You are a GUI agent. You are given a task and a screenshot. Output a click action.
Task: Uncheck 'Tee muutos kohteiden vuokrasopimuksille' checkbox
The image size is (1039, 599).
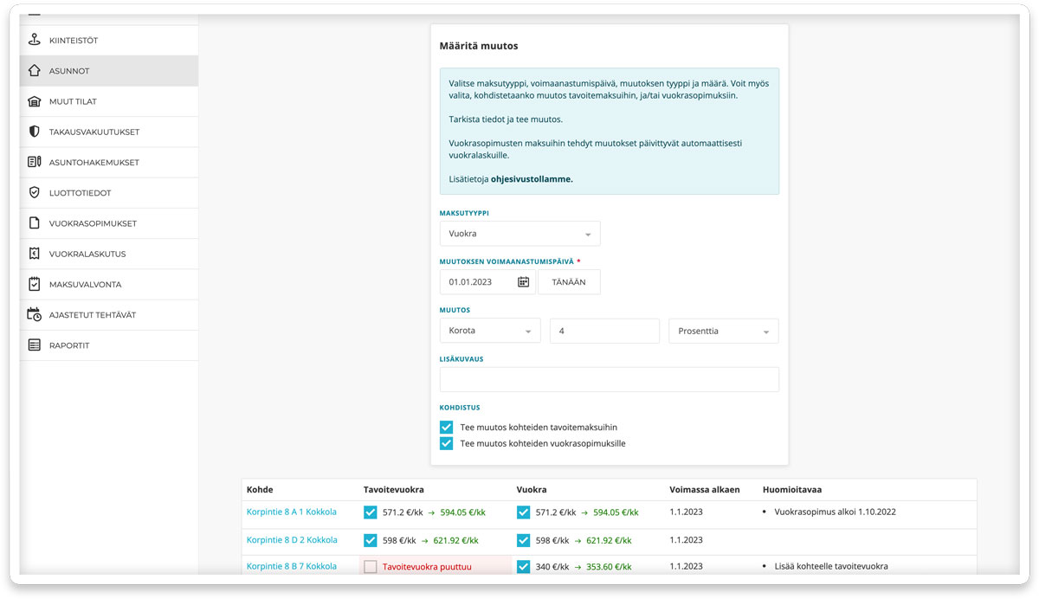[447, 444]
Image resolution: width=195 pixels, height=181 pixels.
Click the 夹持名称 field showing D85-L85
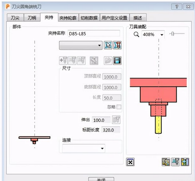click(94, 34)
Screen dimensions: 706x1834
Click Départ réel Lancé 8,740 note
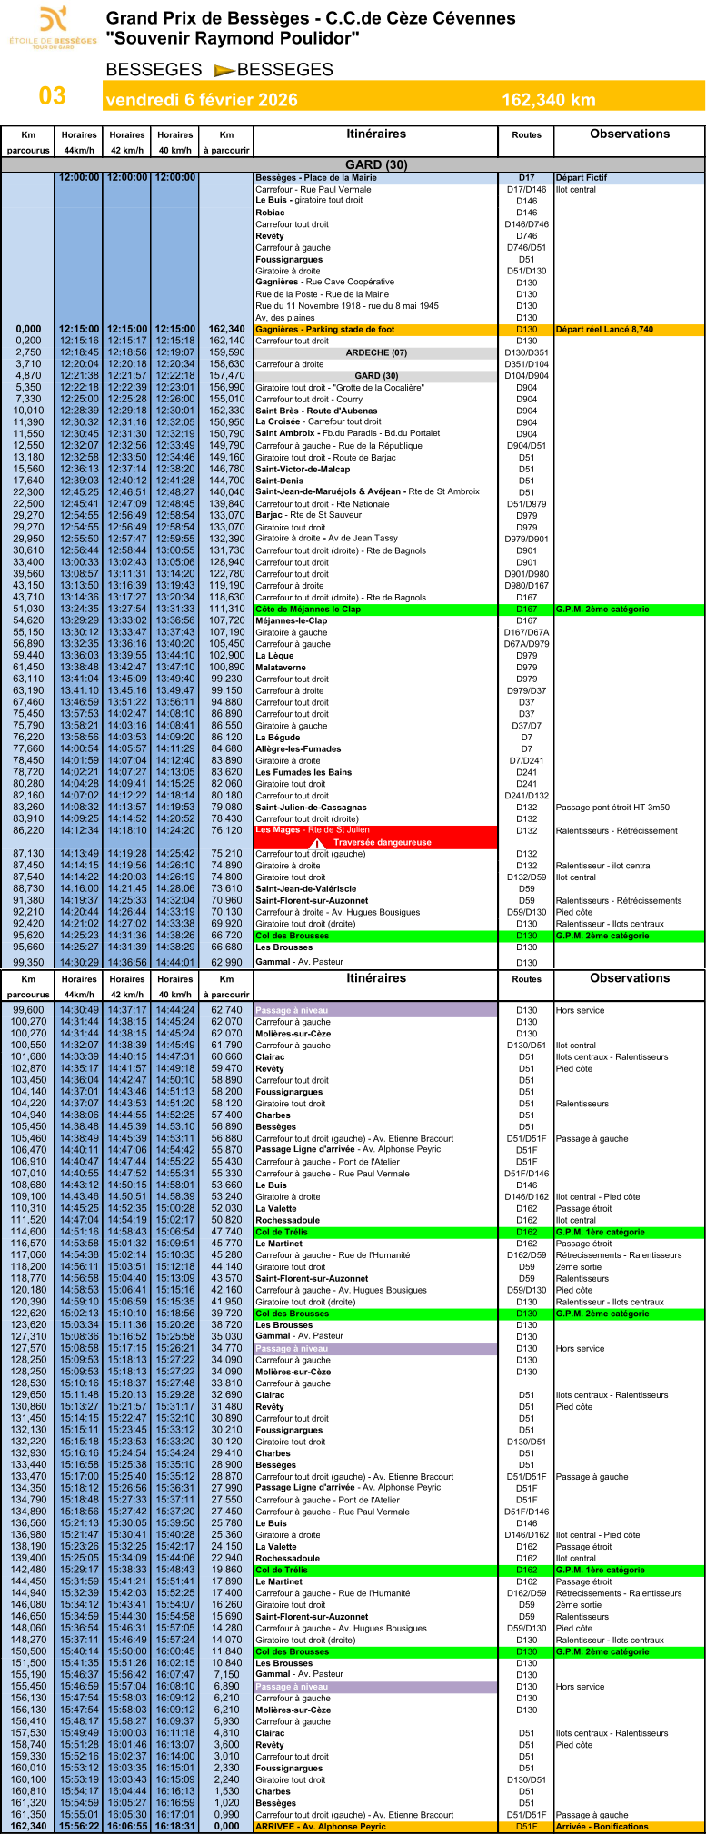pos(604,330)
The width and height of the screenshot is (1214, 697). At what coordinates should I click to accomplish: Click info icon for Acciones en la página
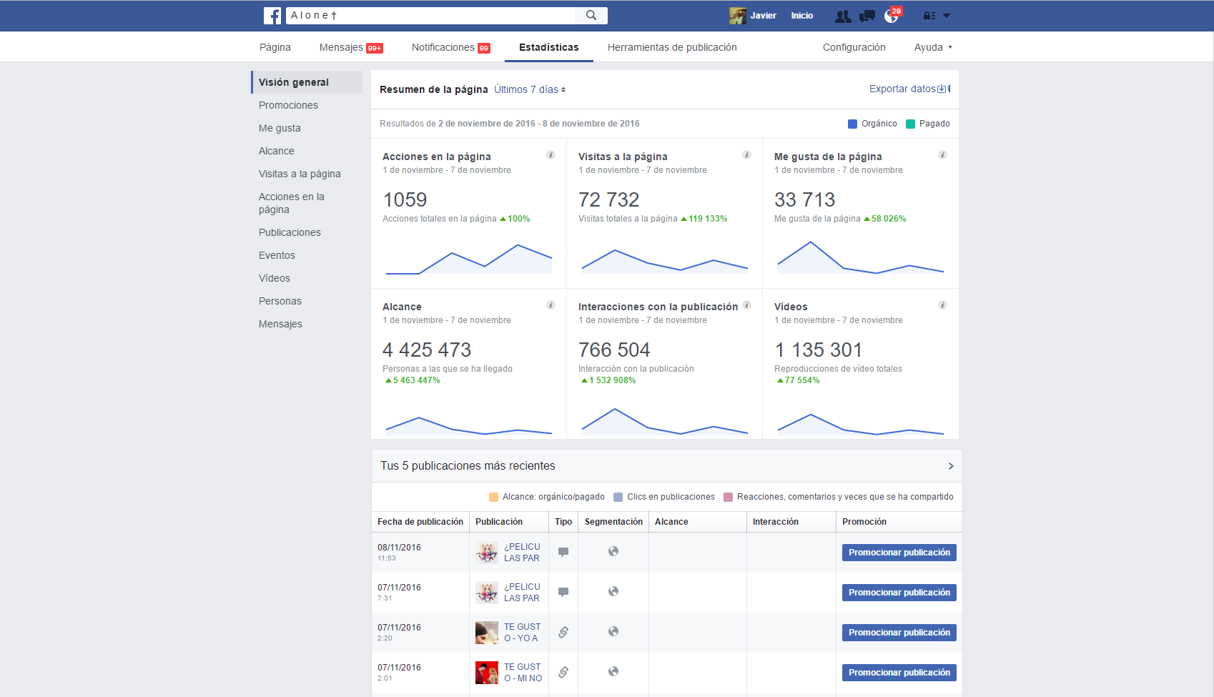551,154
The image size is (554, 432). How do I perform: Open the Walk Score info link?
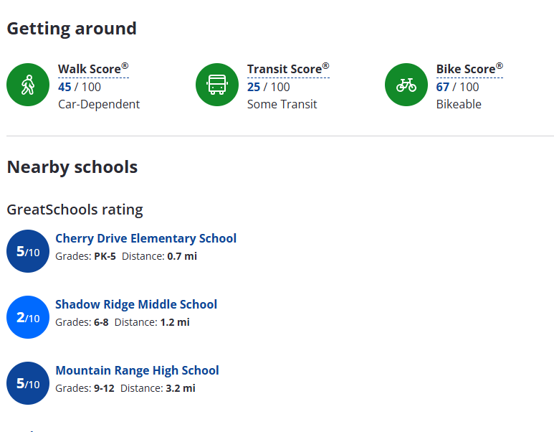[93, 69]
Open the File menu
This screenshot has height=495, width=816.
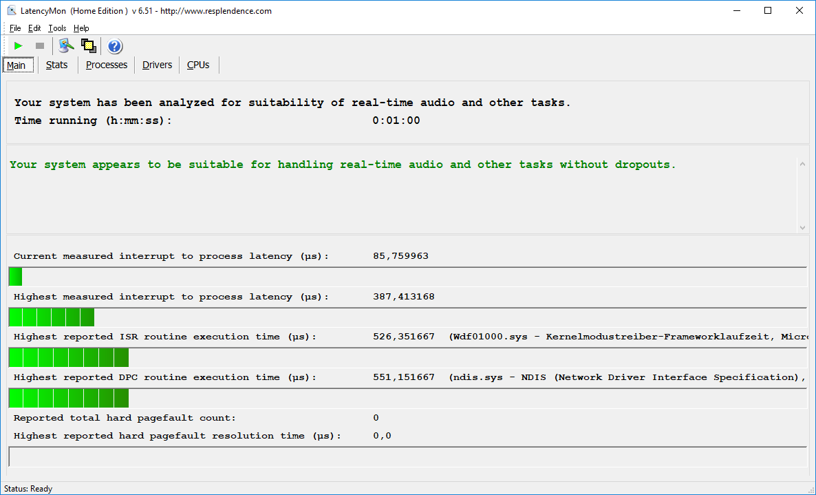point(15,28)
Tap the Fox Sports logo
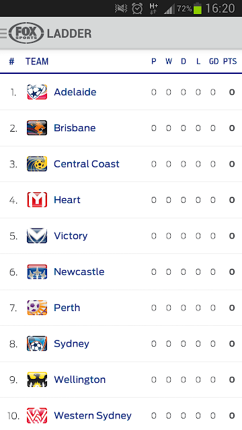The width and height of the screenshot is (242, 430). click(x=26, y=33)
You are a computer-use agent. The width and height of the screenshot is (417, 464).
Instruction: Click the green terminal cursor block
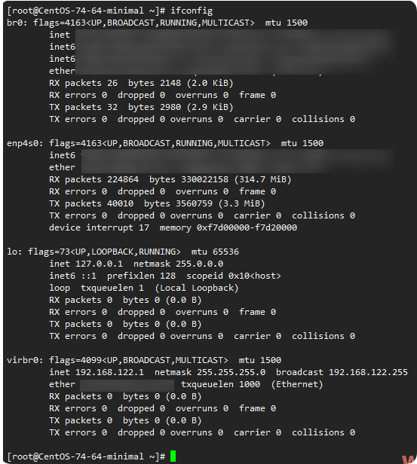[173, 456]
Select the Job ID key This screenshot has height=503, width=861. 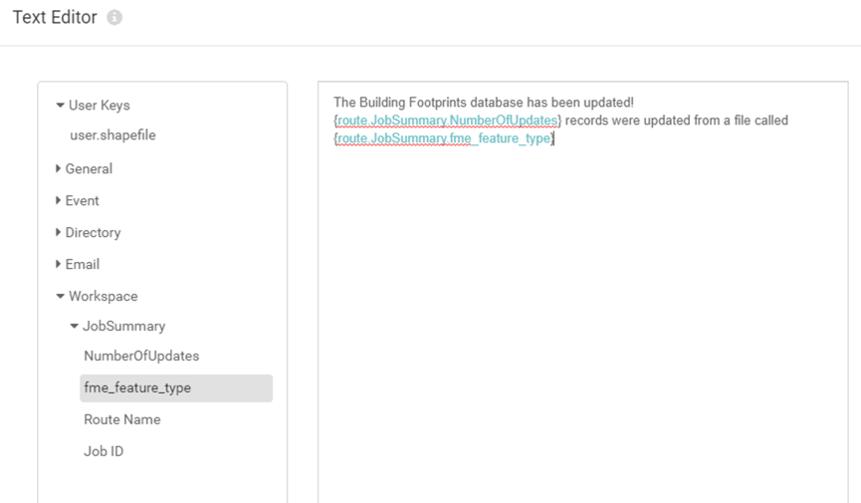pyautogui.click(x=104, y=451)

• _What to do_: Once the line containing "Image resolution: width=195" has been located, transcribe exactly and only every line from the first line of the entries through it, excluding pictures.

• _Task output_:
You are a GUI agent. You are given a task and a screenshot. Output a click action.
Task: Uncheck 'Tee muutos kohteiden vuokrasopimuksille' checkbox
The image size is (1039, 599).
[447, 444]
Image resolution: width=195 pixels, height=181 pixels.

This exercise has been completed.